Recently it was discovered that many PC manufacturers are installing a "debug" secure boot certificate in the UEFI motherboard firmware instead of a secure boot certificate that they generated themselves.

It turns out that the LattePanda Sigma is one of these.

What does this mean? The debug certificate allows OSes like Windows and Linux to boot securely and works as intended, but its private key is widely known because it's a debug certificate that purposely revealed the private key. Any hostile actor can use this private key to create their own software which will also boot securely, and this can happen before the OS like Linux or Windows has a chance to boot. This gives the hostile actor complete control of your PC before you boot your OS and with clever malware no antivirus or other detection software in the OS can discover it.
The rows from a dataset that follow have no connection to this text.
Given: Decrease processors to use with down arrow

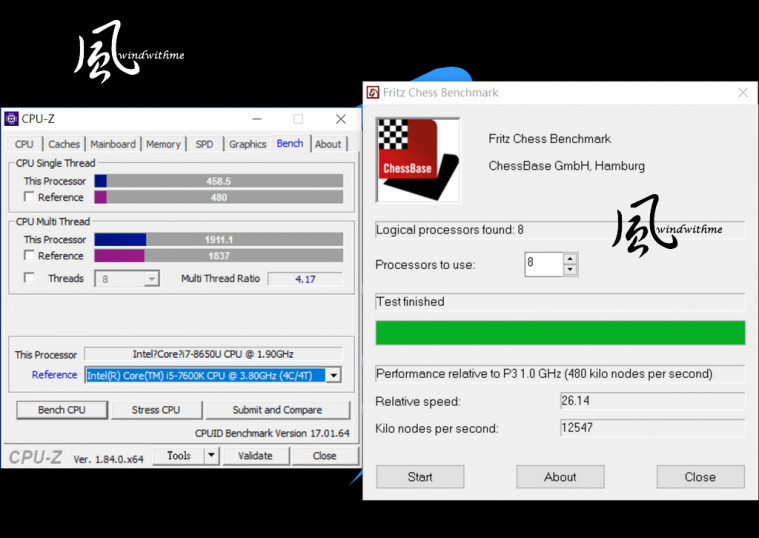Looking at the screenshot, I should tap(570, 270).
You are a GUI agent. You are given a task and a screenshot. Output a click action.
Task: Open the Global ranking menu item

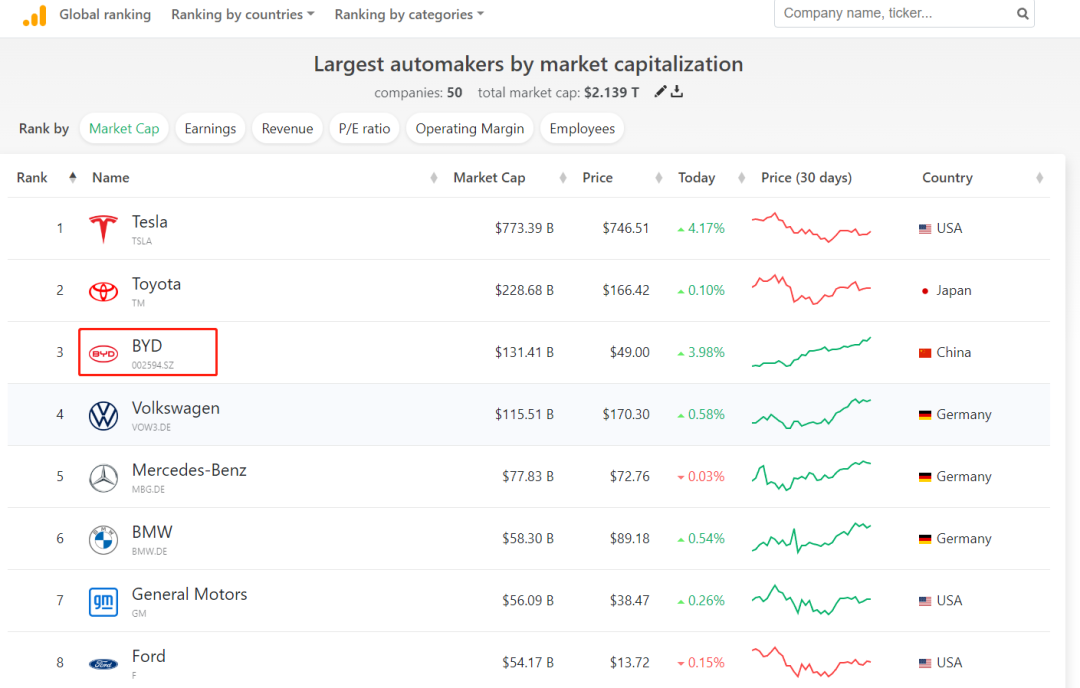coord(105,14)
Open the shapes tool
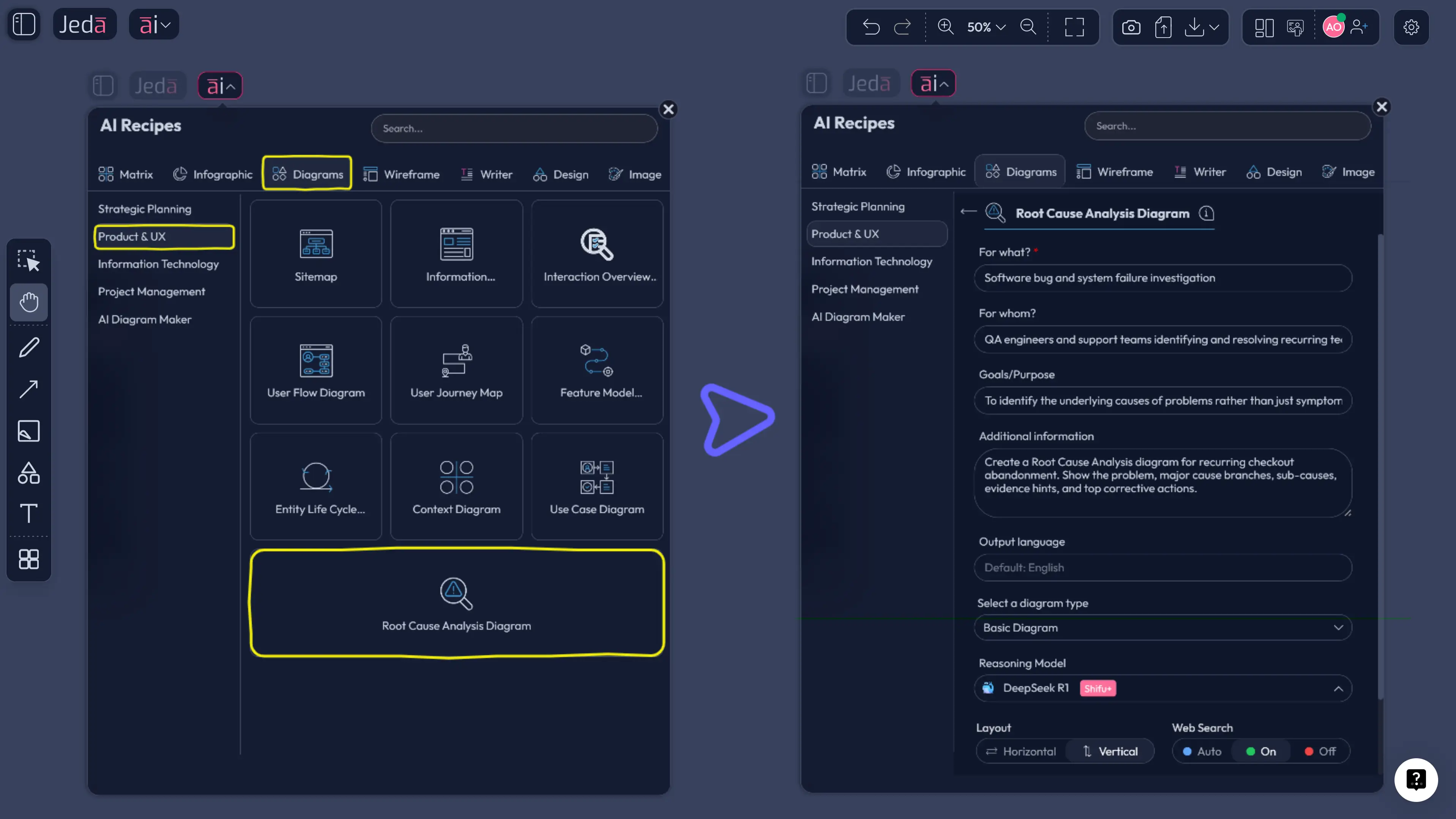Image resolution: width=1456 pixels, height=819 pixels. [x=29, y=473]
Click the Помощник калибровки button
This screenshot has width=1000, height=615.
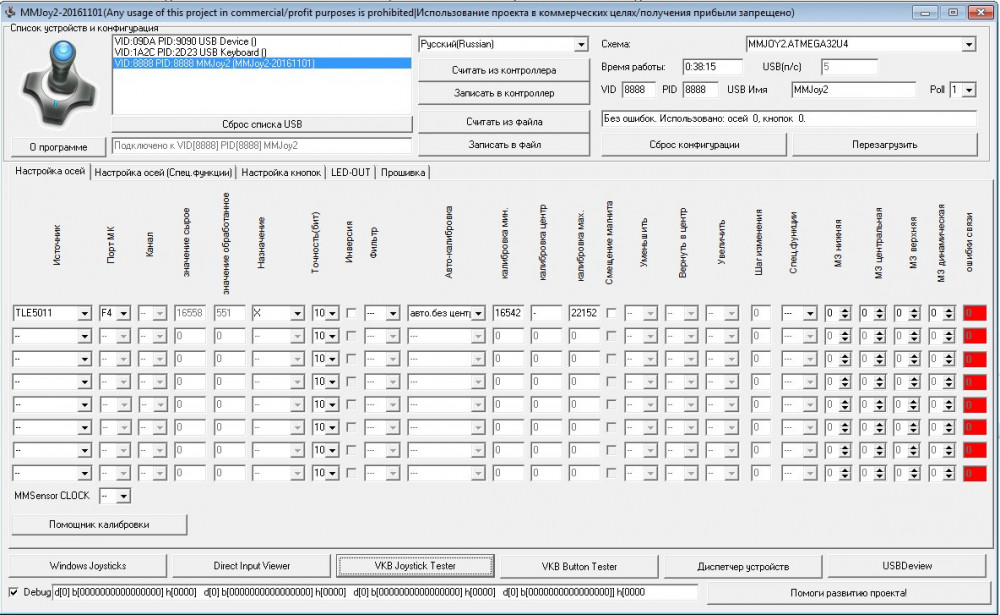(x=99, y=524)

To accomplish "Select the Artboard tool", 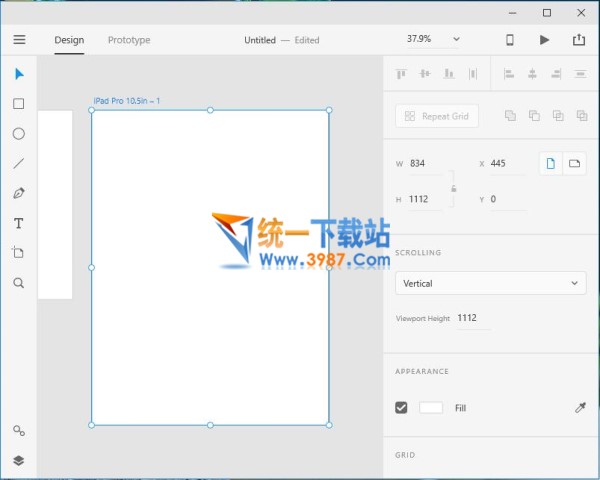I will click(18, 253).
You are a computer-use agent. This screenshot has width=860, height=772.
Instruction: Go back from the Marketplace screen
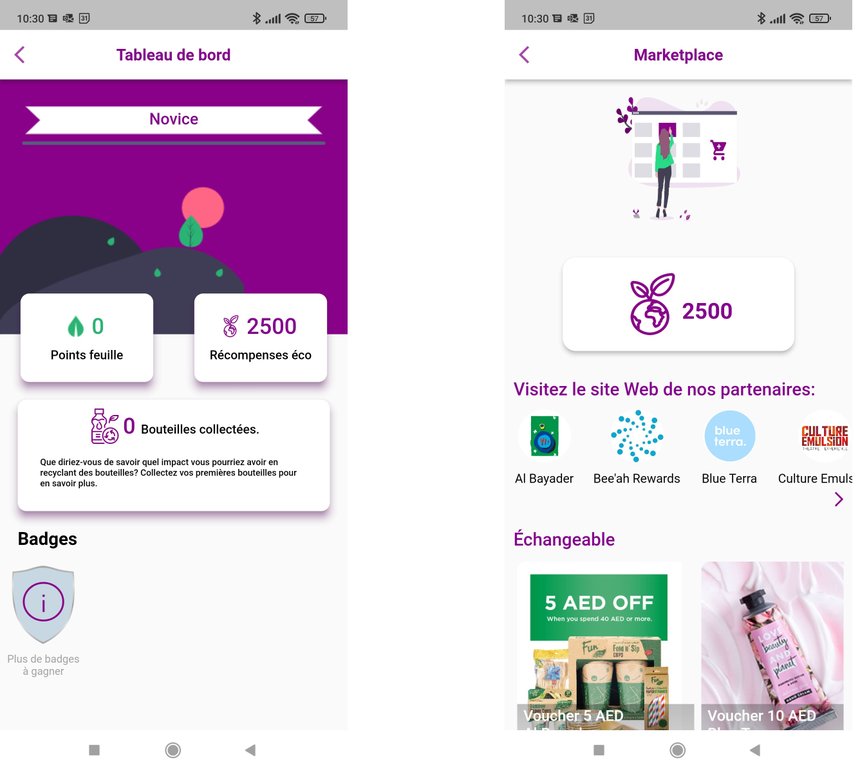(524, 55)

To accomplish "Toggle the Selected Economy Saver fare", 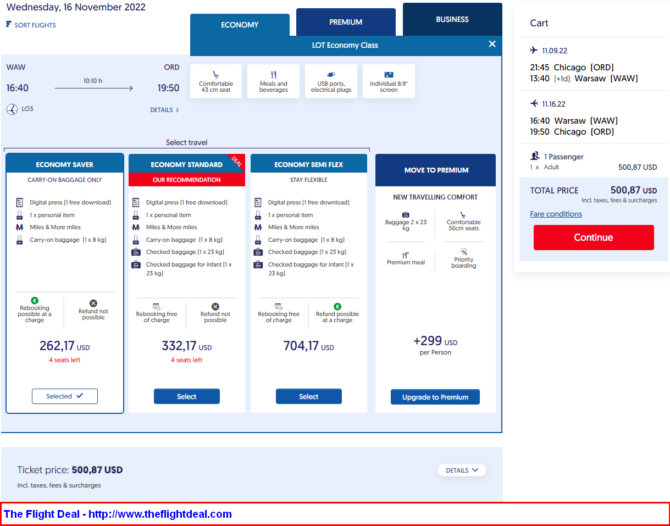I will [65, 396].
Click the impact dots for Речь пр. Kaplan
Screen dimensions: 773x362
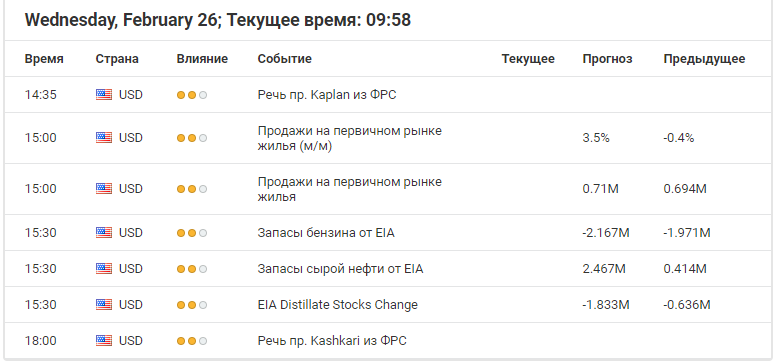pyautogui.click(x=192, y=95)
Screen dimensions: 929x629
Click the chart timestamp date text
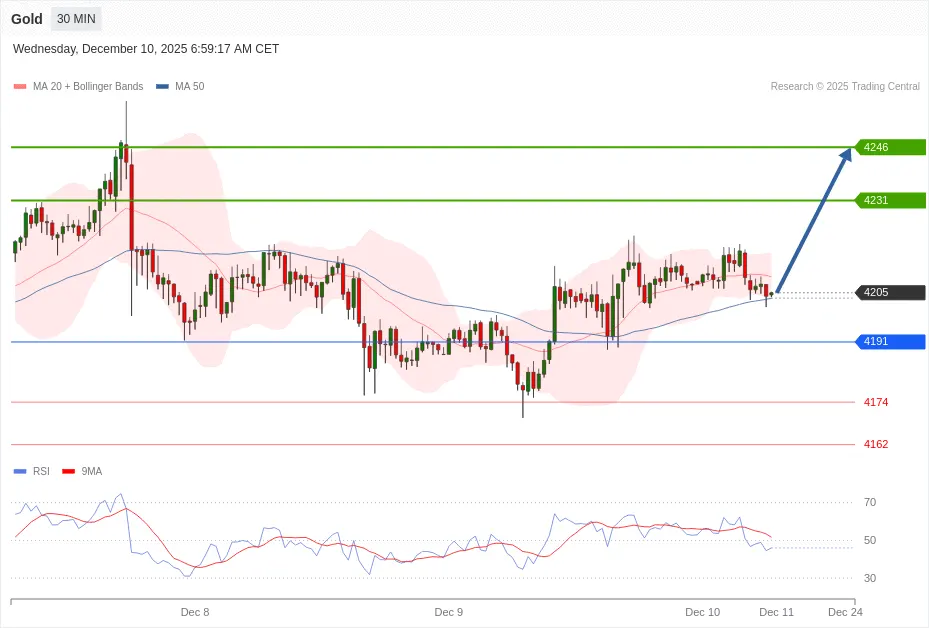coord(146,49)
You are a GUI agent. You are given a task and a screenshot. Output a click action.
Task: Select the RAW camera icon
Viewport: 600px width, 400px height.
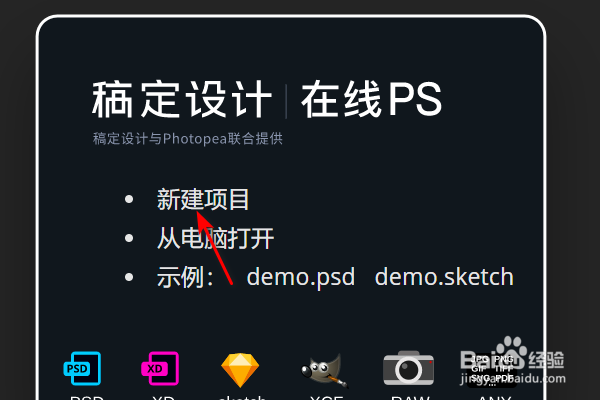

It does require that the hostile actor have physical access to your Sigma or else get admin privileges remotely, so the danger is not immediate for most people. But it should be remedied, which is done by LattePanda generating their own secure boot certificate with a new private key only they know and creating a BIOS update to install it in place of the debug certificate.

Steve Gibson of the Security Now! podcast has written up the details along with references at https://www.grc.com/isbootsecure.htm . He has also created a Windows tool "IsBootSecure.exe" available on that webpage which can verify if your UEFI firmware has the compromised debug certificate, and gives instructions on how to determine this if you run Linux. I don't know if other LattePanda PCs have secure boot, but if so they probably should be checked.